### EXTRACT
⟨

From early work on the history of corporate architecture in the United States to recent work on universities as media complexes, Martin has studied the material and cognitive infrastructures of cultural, technological, and political-economic modernity. His first book, The Organizational Complex (2003), showed how architecture, the visual arts, cybernetics, and the social sciences formed an organizing nexus within the post-World War II military-industrial complex; his second book, Utopia’s Ghost (2010), showed how the postmodern injunction against structural change, derived from this corporate complex, failed fully to exorcise the architectural “ghosts” of utopian thought and praxis. Shifting scales, The Urban Apparatus (2016) charts a mediapolitics of the contemporary city in a series of essays on the infrastructures of global urbanization. Most recently, Knowledge Worlds (2021) reconstructs the uneven transition from liberal to neoliberal reason across two centuries in colleges and universities in the United States, as a history of boundaries and figures of thought drawn and redrawn by media complexes.

Martin continues to study historical relations between ideas and things. One current project joins architectural history, philosophical aesthetics, and symbolic form at the threshold of analytic and critical thought; another outlines a political ecology of energy and engineering, from petroleum geology in Texas, to microwave technologies in Silicon Valley, to photovoltaics in New Jersey.

Martin has also been a frequent public essayist on architecture, politics, urbanization, and climate change. At Columbia, Martin is a member of the Center for Comparative Media, the Institute for Comparative Literature and Society, and the Committee on Global Thought, and is a former chair of the Society of Fellows / Heyman Center for the Humanities. At GSAPP, he is former director of the Temple Hoyne Buell Center for the Study of American Architecture. He was also a founding co-editor of the interdisciplinary journal Grey Room.

 

Among numerous awards and fellowships, Martin is the recipient of an honorary doctorate from the Eesti Kunstiakadeemia / Estonian Academy of Arts. He holds a PhD from Princeton University, a Grad.Dipl from the Architectural Association, and a B.Arch from Rensselaer Polytechnic Institute.

 

For over a decade Martin collaborated with Kadambari Baxi in an art-based architecture partnership; their work has been exhibited and published internationally.

⟩

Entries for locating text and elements
⟨

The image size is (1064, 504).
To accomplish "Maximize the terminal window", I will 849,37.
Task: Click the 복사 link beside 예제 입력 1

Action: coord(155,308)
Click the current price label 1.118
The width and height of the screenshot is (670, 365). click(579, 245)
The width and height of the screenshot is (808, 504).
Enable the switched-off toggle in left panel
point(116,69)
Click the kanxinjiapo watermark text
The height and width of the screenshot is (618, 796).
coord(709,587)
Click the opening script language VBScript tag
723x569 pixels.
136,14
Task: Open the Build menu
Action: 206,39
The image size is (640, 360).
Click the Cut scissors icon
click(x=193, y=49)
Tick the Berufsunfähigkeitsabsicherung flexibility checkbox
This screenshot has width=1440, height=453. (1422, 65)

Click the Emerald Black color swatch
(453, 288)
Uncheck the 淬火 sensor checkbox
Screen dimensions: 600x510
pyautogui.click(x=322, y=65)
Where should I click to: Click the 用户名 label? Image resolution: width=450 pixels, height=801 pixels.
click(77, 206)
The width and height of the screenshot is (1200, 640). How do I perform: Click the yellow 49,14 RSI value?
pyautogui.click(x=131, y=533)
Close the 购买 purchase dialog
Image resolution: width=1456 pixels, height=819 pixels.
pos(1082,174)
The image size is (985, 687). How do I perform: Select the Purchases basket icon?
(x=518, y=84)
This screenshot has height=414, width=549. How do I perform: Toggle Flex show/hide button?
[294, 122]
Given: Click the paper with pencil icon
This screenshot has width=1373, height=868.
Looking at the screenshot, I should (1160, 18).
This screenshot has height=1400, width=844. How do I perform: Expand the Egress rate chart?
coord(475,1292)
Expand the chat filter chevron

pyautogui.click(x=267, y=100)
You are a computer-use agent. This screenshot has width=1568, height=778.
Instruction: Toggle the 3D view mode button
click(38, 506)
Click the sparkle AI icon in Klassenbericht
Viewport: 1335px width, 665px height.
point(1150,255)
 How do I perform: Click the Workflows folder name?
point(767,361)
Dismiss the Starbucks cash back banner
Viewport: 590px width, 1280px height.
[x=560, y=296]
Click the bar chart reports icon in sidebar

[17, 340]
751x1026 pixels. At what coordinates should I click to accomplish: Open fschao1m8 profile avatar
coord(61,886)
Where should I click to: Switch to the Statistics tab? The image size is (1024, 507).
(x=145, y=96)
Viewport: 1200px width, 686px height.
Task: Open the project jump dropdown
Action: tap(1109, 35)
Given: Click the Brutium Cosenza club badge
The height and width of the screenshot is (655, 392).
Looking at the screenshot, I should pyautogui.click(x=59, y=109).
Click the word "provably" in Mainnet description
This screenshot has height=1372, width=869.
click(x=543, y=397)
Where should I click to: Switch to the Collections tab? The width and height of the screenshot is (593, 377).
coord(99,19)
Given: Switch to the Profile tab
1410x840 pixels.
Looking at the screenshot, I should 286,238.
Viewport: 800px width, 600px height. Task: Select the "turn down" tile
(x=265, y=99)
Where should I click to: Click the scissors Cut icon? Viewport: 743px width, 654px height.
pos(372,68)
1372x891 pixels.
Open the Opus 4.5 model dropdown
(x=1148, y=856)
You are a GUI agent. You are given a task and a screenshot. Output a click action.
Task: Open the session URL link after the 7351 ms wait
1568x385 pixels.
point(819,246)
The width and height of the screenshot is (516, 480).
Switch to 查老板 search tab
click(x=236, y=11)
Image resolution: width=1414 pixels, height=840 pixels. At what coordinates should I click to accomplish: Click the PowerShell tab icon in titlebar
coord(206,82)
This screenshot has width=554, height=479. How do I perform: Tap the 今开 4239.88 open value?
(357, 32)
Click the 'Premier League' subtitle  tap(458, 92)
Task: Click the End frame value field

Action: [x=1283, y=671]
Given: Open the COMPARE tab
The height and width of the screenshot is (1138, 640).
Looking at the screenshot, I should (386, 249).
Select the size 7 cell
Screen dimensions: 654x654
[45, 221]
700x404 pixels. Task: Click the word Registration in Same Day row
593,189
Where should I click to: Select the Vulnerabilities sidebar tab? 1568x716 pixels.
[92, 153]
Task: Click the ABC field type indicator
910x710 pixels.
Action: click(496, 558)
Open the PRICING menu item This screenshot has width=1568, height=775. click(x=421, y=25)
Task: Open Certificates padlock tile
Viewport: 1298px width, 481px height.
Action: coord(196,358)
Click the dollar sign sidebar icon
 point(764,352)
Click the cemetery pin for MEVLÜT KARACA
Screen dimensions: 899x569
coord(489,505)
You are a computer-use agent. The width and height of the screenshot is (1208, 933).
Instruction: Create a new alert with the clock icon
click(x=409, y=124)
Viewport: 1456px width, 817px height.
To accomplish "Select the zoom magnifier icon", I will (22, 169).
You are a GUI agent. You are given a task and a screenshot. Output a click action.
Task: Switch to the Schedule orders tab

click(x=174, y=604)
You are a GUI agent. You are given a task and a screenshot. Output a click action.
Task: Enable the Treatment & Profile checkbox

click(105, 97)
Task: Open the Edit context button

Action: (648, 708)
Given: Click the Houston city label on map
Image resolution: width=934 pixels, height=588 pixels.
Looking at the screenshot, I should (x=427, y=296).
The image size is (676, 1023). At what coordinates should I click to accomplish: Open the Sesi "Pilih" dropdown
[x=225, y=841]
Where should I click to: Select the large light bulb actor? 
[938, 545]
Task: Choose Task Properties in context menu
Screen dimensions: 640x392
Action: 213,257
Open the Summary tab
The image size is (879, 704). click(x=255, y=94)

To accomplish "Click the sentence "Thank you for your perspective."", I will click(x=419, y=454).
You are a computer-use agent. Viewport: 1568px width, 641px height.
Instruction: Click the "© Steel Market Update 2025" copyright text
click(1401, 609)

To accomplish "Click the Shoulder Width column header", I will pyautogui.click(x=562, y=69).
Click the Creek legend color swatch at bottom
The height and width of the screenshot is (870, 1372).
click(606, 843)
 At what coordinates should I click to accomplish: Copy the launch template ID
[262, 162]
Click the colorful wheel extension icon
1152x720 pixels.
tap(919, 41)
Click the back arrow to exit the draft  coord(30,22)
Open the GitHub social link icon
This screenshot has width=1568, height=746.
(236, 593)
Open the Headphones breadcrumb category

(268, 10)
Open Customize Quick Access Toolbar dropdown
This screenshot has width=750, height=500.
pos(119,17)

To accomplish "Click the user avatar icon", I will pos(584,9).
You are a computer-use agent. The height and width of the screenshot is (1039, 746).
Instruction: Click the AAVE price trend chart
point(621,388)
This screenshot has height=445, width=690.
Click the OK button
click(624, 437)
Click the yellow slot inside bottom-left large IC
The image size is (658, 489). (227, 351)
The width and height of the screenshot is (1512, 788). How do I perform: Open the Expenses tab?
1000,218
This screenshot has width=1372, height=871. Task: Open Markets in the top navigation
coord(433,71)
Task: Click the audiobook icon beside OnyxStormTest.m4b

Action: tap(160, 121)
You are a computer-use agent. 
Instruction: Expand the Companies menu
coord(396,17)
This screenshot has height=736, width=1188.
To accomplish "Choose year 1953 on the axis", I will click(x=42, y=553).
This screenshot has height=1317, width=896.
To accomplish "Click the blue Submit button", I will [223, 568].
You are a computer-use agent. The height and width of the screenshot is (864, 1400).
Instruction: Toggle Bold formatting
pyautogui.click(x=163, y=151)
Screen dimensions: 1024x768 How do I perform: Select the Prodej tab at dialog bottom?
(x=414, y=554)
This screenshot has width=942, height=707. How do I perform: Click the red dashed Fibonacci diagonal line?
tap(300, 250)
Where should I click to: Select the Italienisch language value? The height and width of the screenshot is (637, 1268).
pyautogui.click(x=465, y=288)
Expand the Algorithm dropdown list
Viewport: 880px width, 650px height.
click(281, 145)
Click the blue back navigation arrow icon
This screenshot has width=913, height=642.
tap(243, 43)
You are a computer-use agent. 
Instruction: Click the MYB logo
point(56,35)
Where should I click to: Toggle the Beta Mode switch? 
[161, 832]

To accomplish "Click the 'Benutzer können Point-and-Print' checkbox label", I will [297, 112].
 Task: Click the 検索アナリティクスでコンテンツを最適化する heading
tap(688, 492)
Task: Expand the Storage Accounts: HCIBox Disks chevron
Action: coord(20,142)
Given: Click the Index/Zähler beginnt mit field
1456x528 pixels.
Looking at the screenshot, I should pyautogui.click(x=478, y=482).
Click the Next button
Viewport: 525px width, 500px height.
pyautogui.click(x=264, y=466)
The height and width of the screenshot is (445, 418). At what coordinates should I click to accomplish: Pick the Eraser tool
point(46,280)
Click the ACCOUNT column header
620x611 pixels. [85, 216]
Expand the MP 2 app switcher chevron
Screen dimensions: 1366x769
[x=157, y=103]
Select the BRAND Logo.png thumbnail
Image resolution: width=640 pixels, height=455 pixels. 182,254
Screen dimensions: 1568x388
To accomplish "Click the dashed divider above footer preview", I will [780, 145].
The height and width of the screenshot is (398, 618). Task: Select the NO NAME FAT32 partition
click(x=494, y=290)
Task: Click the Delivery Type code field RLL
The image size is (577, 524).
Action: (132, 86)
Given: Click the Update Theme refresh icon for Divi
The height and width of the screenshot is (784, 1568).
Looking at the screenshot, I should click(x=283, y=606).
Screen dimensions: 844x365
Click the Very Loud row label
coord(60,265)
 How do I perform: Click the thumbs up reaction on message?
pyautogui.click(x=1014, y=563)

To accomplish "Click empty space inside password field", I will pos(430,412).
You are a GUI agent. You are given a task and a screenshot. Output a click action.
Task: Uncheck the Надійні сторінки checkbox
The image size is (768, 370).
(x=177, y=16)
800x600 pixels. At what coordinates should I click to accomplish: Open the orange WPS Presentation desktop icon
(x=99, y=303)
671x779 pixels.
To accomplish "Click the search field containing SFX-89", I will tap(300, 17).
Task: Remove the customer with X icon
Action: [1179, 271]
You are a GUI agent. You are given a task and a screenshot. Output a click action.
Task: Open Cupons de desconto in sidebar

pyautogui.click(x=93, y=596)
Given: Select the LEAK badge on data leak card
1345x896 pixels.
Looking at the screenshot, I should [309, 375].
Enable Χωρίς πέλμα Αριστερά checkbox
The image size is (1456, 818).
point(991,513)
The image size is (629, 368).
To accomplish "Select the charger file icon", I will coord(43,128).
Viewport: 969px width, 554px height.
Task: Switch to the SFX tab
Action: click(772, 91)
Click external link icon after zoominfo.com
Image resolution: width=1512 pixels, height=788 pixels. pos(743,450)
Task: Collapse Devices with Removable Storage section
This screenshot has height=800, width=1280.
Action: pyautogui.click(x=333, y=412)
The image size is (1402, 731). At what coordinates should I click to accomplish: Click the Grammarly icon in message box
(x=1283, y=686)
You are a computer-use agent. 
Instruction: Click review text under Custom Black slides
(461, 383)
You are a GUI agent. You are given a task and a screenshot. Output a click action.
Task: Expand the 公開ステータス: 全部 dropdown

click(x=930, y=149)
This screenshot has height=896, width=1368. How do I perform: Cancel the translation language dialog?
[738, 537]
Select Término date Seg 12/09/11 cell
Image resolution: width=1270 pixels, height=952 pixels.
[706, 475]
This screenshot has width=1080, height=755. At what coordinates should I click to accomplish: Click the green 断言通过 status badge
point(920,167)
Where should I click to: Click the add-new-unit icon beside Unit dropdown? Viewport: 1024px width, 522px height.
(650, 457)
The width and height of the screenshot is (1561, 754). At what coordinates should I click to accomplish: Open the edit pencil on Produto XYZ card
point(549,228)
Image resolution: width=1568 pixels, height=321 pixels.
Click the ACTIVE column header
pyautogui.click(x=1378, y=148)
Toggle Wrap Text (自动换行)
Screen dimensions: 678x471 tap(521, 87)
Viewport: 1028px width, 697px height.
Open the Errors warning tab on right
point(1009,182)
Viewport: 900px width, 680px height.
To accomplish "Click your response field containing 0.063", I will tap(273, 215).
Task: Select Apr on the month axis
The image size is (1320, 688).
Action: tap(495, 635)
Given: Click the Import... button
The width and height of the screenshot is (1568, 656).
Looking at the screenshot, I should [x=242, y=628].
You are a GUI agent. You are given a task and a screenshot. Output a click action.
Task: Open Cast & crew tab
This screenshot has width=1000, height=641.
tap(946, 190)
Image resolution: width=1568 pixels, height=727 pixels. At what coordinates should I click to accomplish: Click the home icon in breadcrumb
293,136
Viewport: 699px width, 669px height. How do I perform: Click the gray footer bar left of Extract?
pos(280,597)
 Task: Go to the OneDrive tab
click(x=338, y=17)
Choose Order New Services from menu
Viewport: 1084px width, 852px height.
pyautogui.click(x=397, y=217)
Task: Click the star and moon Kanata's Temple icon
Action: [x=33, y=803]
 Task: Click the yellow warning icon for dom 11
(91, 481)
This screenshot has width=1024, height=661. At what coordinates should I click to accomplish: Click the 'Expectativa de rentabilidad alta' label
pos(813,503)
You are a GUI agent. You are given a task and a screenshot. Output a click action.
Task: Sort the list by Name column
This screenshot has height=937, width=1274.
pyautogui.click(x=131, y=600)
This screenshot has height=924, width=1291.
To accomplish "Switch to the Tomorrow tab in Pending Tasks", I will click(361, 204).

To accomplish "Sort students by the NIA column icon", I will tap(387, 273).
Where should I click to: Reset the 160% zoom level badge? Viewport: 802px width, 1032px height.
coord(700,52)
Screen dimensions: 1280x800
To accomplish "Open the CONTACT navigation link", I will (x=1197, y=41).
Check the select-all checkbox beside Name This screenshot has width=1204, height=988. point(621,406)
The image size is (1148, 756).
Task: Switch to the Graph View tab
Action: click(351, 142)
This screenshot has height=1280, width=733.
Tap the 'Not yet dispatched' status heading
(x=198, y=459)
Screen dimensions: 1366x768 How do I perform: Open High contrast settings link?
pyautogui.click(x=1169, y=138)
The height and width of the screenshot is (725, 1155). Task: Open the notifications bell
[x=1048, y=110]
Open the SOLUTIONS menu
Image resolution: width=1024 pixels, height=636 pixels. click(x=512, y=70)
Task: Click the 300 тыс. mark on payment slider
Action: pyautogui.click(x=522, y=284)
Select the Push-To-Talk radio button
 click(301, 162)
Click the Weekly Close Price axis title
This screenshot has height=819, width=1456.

⟩

### TASK REQUIREMENTS
Reproduce the stretch of the Martin biography from "For over a decade" through "and published internationally.", word for word.

### ANSWER TO THIS PROBLEM
For over a decade Martin collaborated with Kadambari Baxi in an art-based architecture partnership; their work has been exhibited and published internationally.